Além de seu sucesso nas bilheteiras, “Conclave” também se consolidou como um forte candidato na corrida pelas premiações. O filme estreou com críticas entusiasmadas no Telluride Film Festival e depois ganhou prêmios do público em outros festivais, consolidando ainda mais seu status como um potencial indicado ao Oscar.

Seu cenário de alto risco no Vaticano, combinado com uma narrativa envolvente, oferece uma visão emocionante e acessível sobre a política religiosa. As performances do filme, especialmente as de Ralph Fiennes, Stanley Tucci e Isabella Rossellini, receberam elogios significativos, com Fiennes possivelmente a caminho de uma indicação ao Oscar por sua interpretação do cardeal Lawrence. Os papéis coadjuvantes e aspectos técnicos, como o roteiro de Peter Straughan, a cinematografia de Stéphane Fontaine e a edição de Nick Emerson, também elevam ainda mais a qualidade do filme.

Entre o thriller político e o filme político

A despeito do grande atrativo do longa ser essa espiadela por detrás das cortinas, sua força se sustenta na inteligência com que articula suas ideias. A robusta e cativante trilha sonora de Volker Betermann mantém a audiência em clima de suspense ao longo de toda a duração do filme.

Ralph Fiennes reveste seu cardeal Lawrence, um homem atormentado por dúvidas sobre a fé, mas regido por um código de ética que desponta como ingenuidade nesses tempos cínicos, de angústia e serenidade. Sua postura reflete com exatidão as peregrinações existenciais que tomam seu personagem.

A despeito da veia religiosa – e ela importa bastante – “Conclave” é um thriller político da melhor estirpe. As maquinações veladas, de bastidores e principalmente as ocultas – sejam as dos “vilões” ou dos “mocinhos” como o plot twit no final atesta – enrobustecem um drama que sabe exatamente o que quer provocar em sua audiência.
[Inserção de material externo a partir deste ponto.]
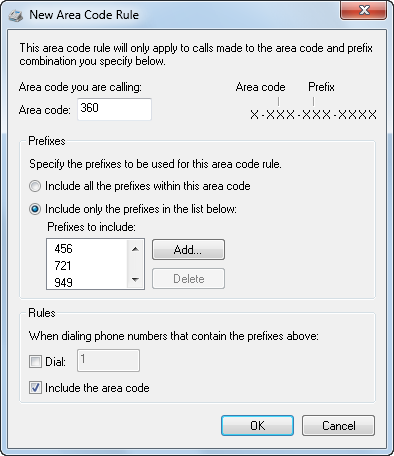Select Include only the prefixes in list
This screenshot has width=394, height=456.
(35, 209)
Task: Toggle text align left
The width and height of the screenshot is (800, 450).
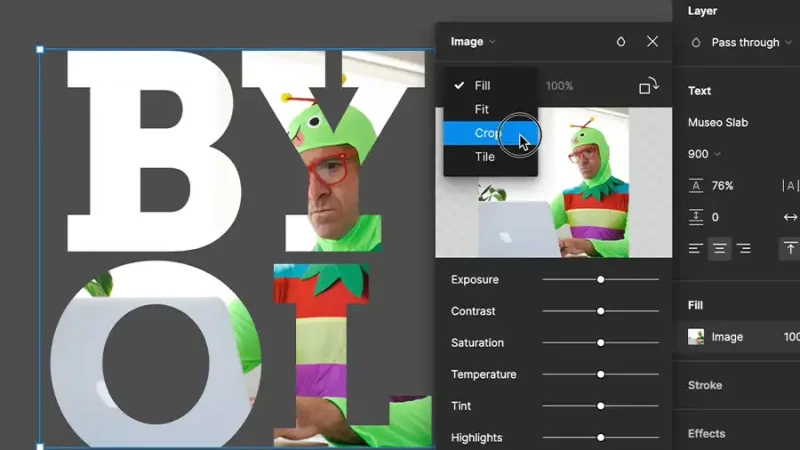Action: pyautogui.click(x=696, y=248)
Edward Berger orienta Ralph Fiennes no set de “Conclave” | Fotos: Divulgação

Em seu final, o longa de Berger se configura como um filme político, mais ousado do que se supunha e que se mostra hábil em ensejar discussões pertinentes sem ser polemista.

O legado dos filmes com temática religiosa no Oscar é misto. Embora alguns sobre fé e a Igreja Católica, como “O Exorcista” e “Spotlight”, tenham recebido aclamação crítica e reconhecimento no Oscar, outros, como “Dois Papas” e “Silêncio”, não conseguiram alcançar sucesso generalizado. No entanto, a trama empolgante de “Conclave” e sua exploração instigante do poder e da moralidade podem dar ao filme uma vantagem na corrida deste ano, especialmente com o histórico da Focus Features de garantir indicações a Melhor Filme.

A combinação de engajamento intelectual, narrativa envolvente e performances excepcionais de “Conclave” faz dele um filme a ser observado à medida que a temporada de prêmios esquenta.